Former Federal Reserve Chairman Paul Volcker, the namesake of U.S. rules designed to rein in banks’ proprietary trading, proposed another regulatory overhaul: this time, regarding supervision of global capital flows.
“This is a subject that has been basically ignored for 20 or 30 years now, ever since the breakdown of the Bretton Woods system,” Volcker said in an interview with Bloomberg Television in Hong Kong today. “Behind this immediate crisis of the financial system, the weaknesses in the international monetary system have left these huge imbalances going on and on.”
A new framework is needed to apply “discipline” against the types of imbalances that swelled between the U.S. and China in recent years, with excess American consumption financed by surplus Chinese saving, Volcker said. In a speech later, he proposed a system revolving around “equilibrium exchange- rates” and trading bands that would still allow markets to help determine currency levels.

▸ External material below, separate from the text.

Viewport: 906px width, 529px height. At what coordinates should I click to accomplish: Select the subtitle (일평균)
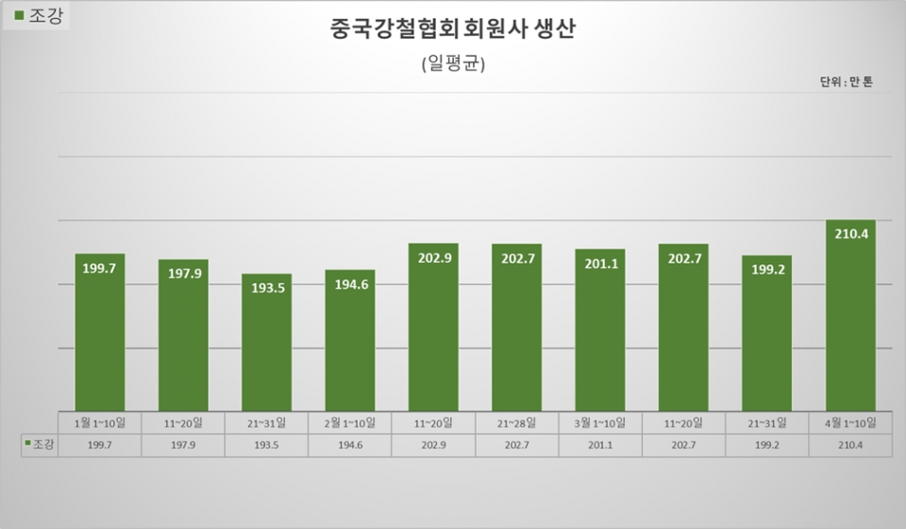tap(453, 63)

The world’s most-traded currencies have been set mainly by markets since the postwar Bretton Woods system of fixed currencies broke down in the early 1970s. Volcker, 84, witnessed the collapse when he was at the U.S. Treasury Department in 1973. He later went on to helm the Fed from 1979 to 1987.
“The central idea is that individual nations would direct their interventions and if necessary their economic policies to defending the ‘equilibrium rate,’” Volcker said in his speech at a conference organized by the Fung Global Institute. “One more radical suggestion is that aggressive intervention by trading partners might be authorized by an international authority to promote consistency.”